Humans and animals share a longstanding bond, yet meaningful cross-species communication remains an open research challenge. While recent digital systems—such as button-based or auditory interfaces—have enabled structured interaction between felines and humans, most approaches begin from human-designed symbols rather than from the actual scenarios in which communication emerges.

This study proposes a scenario-based framework for feline–human interaction. Instead of assuming predefined symbols, the approach begins by identifying recurring behavioural scenarios—such as care, discomfort, attention seeking, or social negotiation. Within each scenario, the goal is to examine which behavioural points may naturally evolve into symbolic representations, based on observable tendencies rather than human inference.

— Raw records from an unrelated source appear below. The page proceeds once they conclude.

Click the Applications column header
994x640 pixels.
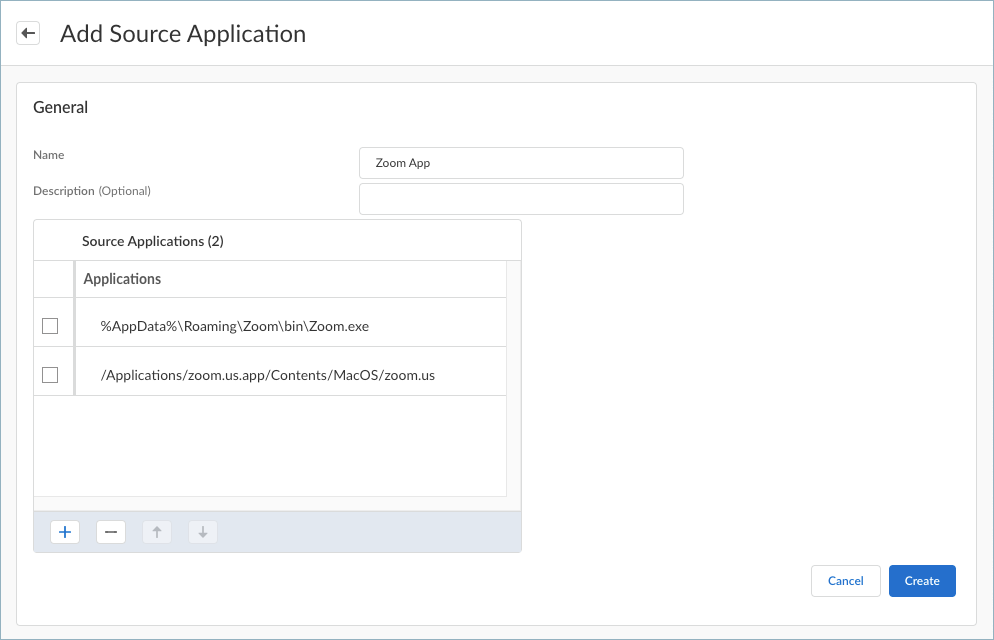click(122, 279)
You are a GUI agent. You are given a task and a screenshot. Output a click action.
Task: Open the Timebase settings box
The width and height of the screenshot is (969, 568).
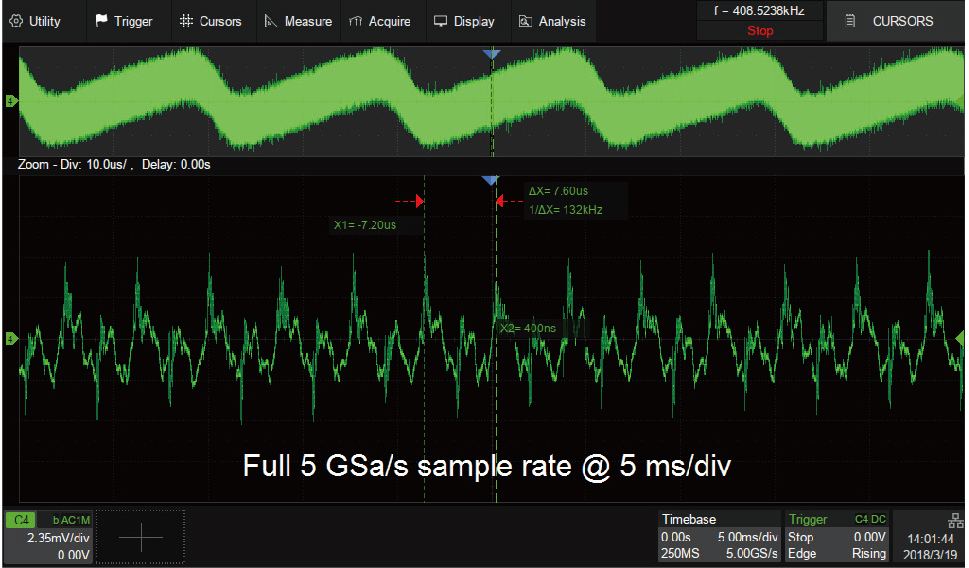point(719,536)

This forms the basis for preferential symbol emergence, where symbols arise from the context itself, rather than being imposed beforehand.

Accordingly, the study poses three core research questions:

(1) Which scenarios consistently appear in feline–human interaction?

(2) Within each scenario, which behavioural cues could serve as candidates for symbolic representation?

(3) How might these candidate symbols be digitally encoded and tested without reducing ethologically complex behaviour to fixed abstractions?

For instance, scratching—often associated with discomfort or power imbalance during caregiving—may not represent a single symbol but rather a spectrum of responses which my evolve into a layered multimedia or parametric response within a specific scenario that calls for contextual interpretation. Likewise, observations such as a cat recognizing a worker icon after seeing a real worker suggest that symbol inference may occur through spontaneous scenario-based association rather than direct learning.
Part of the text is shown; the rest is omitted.